PROBLEM REQUIREMENTS: What is needed is an exact copy of every entry.

[Saved data entries]
• • •

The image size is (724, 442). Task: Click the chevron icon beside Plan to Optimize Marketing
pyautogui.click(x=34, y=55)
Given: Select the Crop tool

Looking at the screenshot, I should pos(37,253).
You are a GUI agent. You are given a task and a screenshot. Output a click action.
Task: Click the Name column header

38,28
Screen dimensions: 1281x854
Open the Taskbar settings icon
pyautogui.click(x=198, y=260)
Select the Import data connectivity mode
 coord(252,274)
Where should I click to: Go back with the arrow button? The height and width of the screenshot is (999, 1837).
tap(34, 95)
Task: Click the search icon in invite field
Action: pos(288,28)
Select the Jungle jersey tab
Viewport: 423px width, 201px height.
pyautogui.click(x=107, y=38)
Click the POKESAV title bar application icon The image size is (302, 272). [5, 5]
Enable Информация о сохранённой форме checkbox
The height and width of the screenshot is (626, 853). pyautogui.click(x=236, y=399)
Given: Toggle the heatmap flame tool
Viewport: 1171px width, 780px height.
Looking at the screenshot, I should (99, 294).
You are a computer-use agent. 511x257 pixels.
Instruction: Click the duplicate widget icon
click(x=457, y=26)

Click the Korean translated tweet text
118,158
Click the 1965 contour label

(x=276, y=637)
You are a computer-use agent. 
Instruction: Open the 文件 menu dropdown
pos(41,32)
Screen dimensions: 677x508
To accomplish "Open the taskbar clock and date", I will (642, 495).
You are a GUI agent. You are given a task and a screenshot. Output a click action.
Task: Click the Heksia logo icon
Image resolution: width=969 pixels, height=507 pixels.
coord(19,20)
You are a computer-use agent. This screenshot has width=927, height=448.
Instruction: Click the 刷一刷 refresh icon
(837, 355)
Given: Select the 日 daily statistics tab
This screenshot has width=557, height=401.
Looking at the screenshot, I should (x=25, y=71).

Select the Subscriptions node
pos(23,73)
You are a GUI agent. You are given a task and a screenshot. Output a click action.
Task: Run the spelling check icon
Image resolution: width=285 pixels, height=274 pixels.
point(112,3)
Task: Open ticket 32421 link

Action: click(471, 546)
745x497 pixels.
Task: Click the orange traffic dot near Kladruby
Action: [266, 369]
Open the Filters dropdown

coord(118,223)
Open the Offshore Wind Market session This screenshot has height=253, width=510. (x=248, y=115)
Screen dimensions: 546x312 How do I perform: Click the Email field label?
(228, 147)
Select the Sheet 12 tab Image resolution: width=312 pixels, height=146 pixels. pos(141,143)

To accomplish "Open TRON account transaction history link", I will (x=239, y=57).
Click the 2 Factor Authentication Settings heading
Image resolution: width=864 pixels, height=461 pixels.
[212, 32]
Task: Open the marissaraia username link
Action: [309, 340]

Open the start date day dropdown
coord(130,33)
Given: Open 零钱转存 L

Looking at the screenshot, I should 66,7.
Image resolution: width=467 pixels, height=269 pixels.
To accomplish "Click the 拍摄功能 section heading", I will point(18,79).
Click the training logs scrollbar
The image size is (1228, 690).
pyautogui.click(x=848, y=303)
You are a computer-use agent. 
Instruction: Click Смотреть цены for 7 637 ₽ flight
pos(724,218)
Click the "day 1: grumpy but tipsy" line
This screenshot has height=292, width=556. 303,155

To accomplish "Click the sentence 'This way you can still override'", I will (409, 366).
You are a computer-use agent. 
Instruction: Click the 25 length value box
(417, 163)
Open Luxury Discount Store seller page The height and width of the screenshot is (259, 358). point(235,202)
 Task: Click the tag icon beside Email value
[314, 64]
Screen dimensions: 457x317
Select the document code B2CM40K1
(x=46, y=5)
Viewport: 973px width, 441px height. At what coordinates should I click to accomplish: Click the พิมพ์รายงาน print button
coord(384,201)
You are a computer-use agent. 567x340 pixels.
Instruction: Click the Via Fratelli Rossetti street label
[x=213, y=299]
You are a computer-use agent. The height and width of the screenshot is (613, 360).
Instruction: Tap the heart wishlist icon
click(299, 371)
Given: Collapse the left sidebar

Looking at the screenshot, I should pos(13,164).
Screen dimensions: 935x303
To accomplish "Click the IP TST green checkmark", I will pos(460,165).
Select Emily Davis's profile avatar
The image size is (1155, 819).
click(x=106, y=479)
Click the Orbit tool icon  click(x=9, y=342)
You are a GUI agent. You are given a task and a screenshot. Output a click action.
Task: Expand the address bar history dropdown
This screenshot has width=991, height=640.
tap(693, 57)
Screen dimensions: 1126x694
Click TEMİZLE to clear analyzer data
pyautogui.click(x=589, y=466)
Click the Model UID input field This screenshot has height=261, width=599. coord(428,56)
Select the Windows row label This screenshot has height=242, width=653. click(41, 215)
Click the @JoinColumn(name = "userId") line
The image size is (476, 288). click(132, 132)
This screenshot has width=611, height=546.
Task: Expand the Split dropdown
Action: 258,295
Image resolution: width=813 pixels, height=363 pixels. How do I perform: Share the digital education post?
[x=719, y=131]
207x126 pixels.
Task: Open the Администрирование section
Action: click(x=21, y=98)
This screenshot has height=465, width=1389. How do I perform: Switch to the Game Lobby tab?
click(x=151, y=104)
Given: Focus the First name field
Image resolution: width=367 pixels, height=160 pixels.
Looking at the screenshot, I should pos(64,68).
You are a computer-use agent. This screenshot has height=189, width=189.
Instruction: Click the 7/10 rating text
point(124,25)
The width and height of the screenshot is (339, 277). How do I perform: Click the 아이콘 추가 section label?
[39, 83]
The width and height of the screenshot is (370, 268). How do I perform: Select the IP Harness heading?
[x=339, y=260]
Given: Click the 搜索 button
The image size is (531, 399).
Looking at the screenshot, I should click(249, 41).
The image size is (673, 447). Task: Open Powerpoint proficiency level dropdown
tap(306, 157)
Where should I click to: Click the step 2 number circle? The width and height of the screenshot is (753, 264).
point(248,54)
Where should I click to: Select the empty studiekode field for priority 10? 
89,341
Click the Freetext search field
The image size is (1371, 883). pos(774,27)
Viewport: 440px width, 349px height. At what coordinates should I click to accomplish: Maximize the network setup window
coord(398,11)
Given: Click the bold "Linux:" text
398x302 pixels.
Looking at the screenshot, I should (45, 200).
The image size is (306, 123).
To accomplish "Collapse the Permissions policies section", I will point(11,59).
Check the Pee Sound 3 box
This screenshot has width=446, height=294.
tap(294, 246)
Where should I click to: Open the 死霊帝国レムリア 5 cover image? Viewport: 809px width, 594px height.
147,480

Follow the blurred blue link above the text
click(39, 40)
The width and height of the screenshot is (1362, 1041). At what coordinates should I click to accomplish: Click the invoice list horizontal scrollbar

• • •

SOLUTION FOR THIS TASK:
The image size is (724, 442). Task: Click the chevron icon beside Plan to Optimize Marketing
pyautogui.click(x=34, y=55)
Given: Select the Crop tool

Looking at the screenshot, I should pos(37,253).
You are a GUI agent. You are given a task and a screenshot. Output a click action.
Task: Click the Name column header

38,28
Screen dimensions: 1281x854
Open the Taskbar settings icon
pyautogui.click(x=198, y=260)
Select the Import data connectivity mode
 coord(252,274)
Where should I click to: Go back with the arrow button? The height and width of the screenshot is (999, 1837).
tap(34, 95)
Task: Click the search icon in invite field
Action: pos(288,28)
Select the Jungle jersey tab
Viewport: 423px width, 201px height.
pyautogui.click(x=107, y=38)
Click the POKESAV title bar application icon The image size is (302, 272). [5, 5]
Enable Информация о сохранённой форме checkbox
The height and width of the screenshot is (626, 853). pyautogui.click(x=236, y=399)
Given: Toggle the heatmap flame tool
Viewport: 1171px width, 780px height.
Looking at the screenshot, I should (99, 294).
You are a computer-use agent. 511x257 pixels.
Instruction: Click the duplicate widget icon
click(x=457, y=26)

Click the Korean translated tweet text
118,158
Click the 1965 contour label

(x=276, y=637)
You are a computer-use agent. 
Instruction: Open the 文件 menu dropdown
pos(41,32)
Screen dimensions: 677x508
To accomplish "Open the taskbar clock and date", I will (642, 495).
You are a GUI agent. You are given a task and a screenshot. Output a click action.
Task: Click the Heksia logo icon
Image resolution: width=969 pixels, height=507 pixels.
coord(19,20)
You are a computer-use agent. This screenshot has width=927, height=448.
Instruction: Click the 刷一刷 refresh icon
(837, 355)
Given: Select the 日 daily statistics tab
This screenshot has width=557, height=401.
Looking at the screenshot, I should (x=25, y=71).

Select the Subscriptions node
pos(23,73)
You are a GUI agent. You are given a task and a screenshot. Output a click action.
Task: Run the spelling check icon
Image resolution: width=285 pixels, height=274 pixels.
point(112,3)
Task: Open ticket 32421 link

Action: click(471, 546)
745x497 pixels.
Task: Click the orange traffic dot near Kladruby
Action: [266, 369]
Open the Filters dropdown

coord(118,223)
Open the Offshore Wind Market session This screenshot has height=253, width=510. (x=248, y=115)
Screen dimensions: 546x312 How do I perform: Click the Email field label?
(228, 147)
Select the Sheet 12 tab Image resolution: width=312 pixels, height=146 pixels. pos(141,143)

To accomplish "Open TRON account transaction history link", I will (x=239, y=57).
Click the 2 Factor Authentication Settings heading
Image resolution: width=864 pixels, height=461 pixels.
[212, 32]
Task: Open the marissaraia username link
Action: [309, 340]

Open the start date day dropdown
coord(130,33)
Given: Open 零钱转存 L

Looking at the screenshot, I should 66,7.
Image resolution: width=467 pixels, height=269 pixels.
To accomplish "Click the 拍摄功能 section heading", I will point(18,79).
Click the training logs scrollbar
The image size is (1228, 690).
pyautogui.click(x=848, y=303)
You are a computer-use agent. 
Instruction: Click Смотреть цены for 7 637 ₽ flight
pos(724,218)
Click the "day 1: grumpy but tipsy" line
This screenshot has height=292, width=556. 303,155

To accomplish "Click the sentence 'This way you can still override'", I will (409, 366).
You are a computer-use agent. 
Instruction: Click the 25 length value box
(417, 163)
Open Luxury Discount Store seller page The height and width of the screenshot is (259, 358). point(235,202)
 Task: Click the tag icon beside Email value
[314, 64]
Screen dimensions: 457x317
Select the document code B2CM40K1
(x=46, y=5)
Viewport: 973px width, 441px height. At what coordinates should I click to accomplish: Click the พิมพ์รายงาน print button
coord(384,201)
You are a computer-use agent. 567x340 pixels.
Instruction: Click the Via Fratelli Rossetti street label
[x=213, y=299]
You are a computer-use agent. The height and width of the screenshot is (613, 360).
Instruction: Tap the heart wishlist icon
click(299, 371)
Given: Collapse the left sidebar

Looking at the screenshot, I should pos(13,164).
Screen dimensions: 935x303
To accomplish "Click the IP TST green checkmark", I will pos(460,165).
Select Emily Davis's profile avatar
The image size is (1155, 819).
click(x=106, y=479)
Click the Orbit tool icon  click(x=9, y=342)
You are a GUI agent. You are given a task and a screenshot. Output a click action.
Task: Expand the address bar history dropdown
This screenshot has width=991, height=640.
tap(693, 57)
Screen dimensions: 1126x694
Click TEMİZLE to clear analyzer data
pyautogui.click(x=589, y=466)
Click the Model UID input field This screenshot has height=261, width=599. coord(428,56)
Select the Windows row label This screenshot has height=242, width=653. click(41, 215)
Click the @JoinColumn(name = "userId") line
The image size is (476, 288). click(132, 132)
This screenshot has width=611, height=546.
Task: Expand the Split dropdown
Action: 258,295
Image resolution: width=813 pixels, height=363 pixels. How do I perform: Share the digital education post?
[x=719, y=131]
207x126 pixels.
Task: Open the Администрирование section
Action: click(x=21, y=98)
This screenshot has height=465, width=1389. How do I perform: Switch to the Game Lobby tab?
click(x=151, y=104)
Given: Focus the First name field
Image resolution: width=367 pixels, height=160 pixels.
Looking at the screenshot, I should pos(64,68).
You are a computer-use agent. This screenshot has height=189, width=189.
Instruction: Click the 7/10 rating text
point(124,25)
The width and height of the screenshot is (339, 277). How do I perform: Click the 아이콘 추가 section label?
[39, 83]
The width and height of the screenshot is (370, 268). How do I perform: Select the IP Harness heading?
[x=339, y=260]
Given: Click the 搜索 button
The image size is (531, 399).
Looking at the screenshot, I should click(249, 41).
The image size is (673, 447). Task: Open Powerpoint proficiency level dropdown
tap(306, 157)
Where should I click to: Click the step 2 number circle? The width and height of the screenshot is (753, 264).
point(248,54)
Where should I click to: Select the empty studiekode field for priority 10? 
89,341
Click the Freetext search field
The image size is (1371, 883). pos(774,27)
Viewport: 440px width, 349px height. At what coordinates should I click to accomplish: Maximize the network setup window
coord(398,11)
Given: Click the bold "Linux:" text
398x302 pixels.
Looking at the screenshot, I should (45, 200).
The image size is (306, 123).
To accomplish "Collapse the Permissions policies section", I will point(11,59).
Check the Pee Sound 3 box
This screenshot has width=446, height=294.
tap(294, 246)
Where should I click to: Open the 死霊帝国レムリア 5 cover image? Viewport: 809px width, 594px height.
147,480

Follow the blurred blue link above the text
click(39, 40)
The width and height of the screenshot is (1362, 1041). At what coordinates should I click to accomplish: Click the invoice list horizontal scrollbar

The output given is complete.